What of the other side? The specter of a fully naturalized theism has given rise to vehement criticisms from its critics. Even liberal Jews, Christians, and Muslims resist Gordon Kaufman's idea that one might employ the language of divinity to describe purely natural systems. Why use the name of God to describe what is in fact a purely materialist view of the world? Nor are theists the only critics. Ecofeminists, for example, also resist this program: why take a liberated religious naturalism and enslave it again to the God-term? For traditional theists, the battle against naturalism (or "secular humanism") is a matter of life and death, since it affects what they take to be the defining beliefs of their traditions.

Thus the question: should more liberal theists fight to retain something that transcends the natural order? Three reasons are often cited for doing so. First, a Creator God must by definition precede the natural order and give rise to it. No initial act of creation by God can be explained in purely naturalistic or immanent terms. Second, the three Abrahamic traditions have traditionally distinguished themselves from deism, the view that God creates the world and then is no longer causally active in it. Belief in providence or divine action implies a God who continues to intervene in the natural order. Finally, theism generally involves teleological claims; it affirms a certain goal-directedness to history. There are significant differences between the advent of the Messiah, the second coming of Jesus Christ, and Yawm al-Qiyamah, the Day of the Resurrection. Also, the role of these "final things" ranges from central to nonexistent (e.g., in non-messianic forms of Judaism). But to the extent that one affirms an eschatology, one has placed a limit on naturalism.

Is There a Way to Go Between the Horns of the Dilemma?

It may be, of course, that theism and naturalism present one with a forced choice; one or the other can be true, but not both. If so, which option should one select, and why?

But it may also be that some mediating options exist. Consider just two possibilities. Perhaps the same evolutionary phenomena that appear random from the perspective of biology will exhibit a meaningful pattern when viewed from the standpoint of transcendence. And perhaps the Abrahamic traditions can actually handle a much higher level of naturalism than was traditionally thought. Admittedly, their scriptures make regular appeal to supernatural interventions. But what if, motivated by the ascendancy of modern science, one looks for the most minimally supernaturalist account of divine influence possible? Could theists be naturalists in mindset and daily life, and yet still view the world as a whole as involved in an ongoing dance with the divine? Perhaps science's inevitable mysteries are a continuing invitation to religious response.
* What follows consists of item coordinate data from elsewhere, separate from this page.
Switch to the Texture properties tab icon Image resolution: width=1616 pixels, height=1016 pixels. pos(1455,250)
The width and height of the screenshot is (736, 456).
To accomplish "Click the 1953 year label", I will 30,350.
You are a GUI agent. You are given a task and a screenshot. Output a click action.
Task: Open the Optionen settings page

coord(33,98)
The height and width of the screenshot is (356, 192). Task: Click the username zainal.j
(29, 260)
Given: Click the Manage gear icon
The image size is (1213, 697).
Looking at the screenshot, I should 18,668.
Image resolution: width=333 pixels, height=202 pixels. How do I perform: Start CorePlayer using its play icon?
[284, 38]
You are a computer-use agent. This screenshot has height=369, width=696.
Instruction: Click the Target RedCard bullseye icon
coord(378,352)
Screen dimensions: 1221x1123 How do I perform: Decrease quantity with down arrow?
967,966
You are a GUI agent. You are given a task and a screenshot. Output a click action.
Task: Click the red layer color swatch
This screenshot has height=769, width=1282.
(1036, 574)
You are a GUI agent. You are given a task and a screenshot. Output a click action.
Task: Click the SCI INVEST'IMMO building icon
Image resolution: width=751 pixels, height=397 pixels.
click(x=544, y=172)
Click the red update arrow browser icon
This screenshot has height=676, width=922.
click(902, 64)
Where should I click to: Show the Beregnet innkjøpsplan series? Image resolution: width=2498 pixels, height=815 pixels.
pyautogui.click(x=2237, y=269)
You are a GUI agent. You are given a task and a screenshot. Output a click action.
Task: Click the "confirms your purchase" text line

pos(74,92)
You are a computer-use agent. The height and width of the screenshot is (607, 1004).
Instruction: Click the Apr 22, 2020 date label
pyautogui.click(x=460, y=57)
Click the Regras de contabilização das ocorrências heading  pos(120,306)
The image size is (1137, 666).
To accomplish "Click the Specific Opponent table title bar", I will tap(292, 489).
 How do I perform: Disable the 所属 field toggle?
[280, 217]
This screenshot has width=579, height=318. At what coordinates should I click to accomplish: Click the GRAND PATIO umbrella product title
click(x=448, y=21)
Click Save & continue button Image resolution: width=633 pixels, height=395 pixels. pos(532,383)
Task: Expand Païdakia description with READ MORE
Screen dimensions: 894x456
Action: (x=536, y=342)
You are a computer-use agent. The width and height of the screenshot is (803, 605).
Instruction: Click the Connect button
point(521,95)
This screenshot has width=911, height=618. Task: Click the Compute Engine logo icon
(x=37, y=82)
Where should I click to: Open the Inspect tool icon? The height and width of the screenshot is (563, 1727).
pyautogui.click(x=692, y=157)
This is uncharted territory for the Abrahamic faiths (not so for our Buddhist colleagues, of course). Can what is essential to these theistic traditions be retained if one enters the terrain of naturalism, and how far is it appropriate for one to go? The difficulties are immense; still, constructive religious reflection is uncovering and may continue to uncover new responses to these problems. Only a new form of dialogue, one that is not afraid boldly to go where no theists have gone before, will be able to make progress on the issues.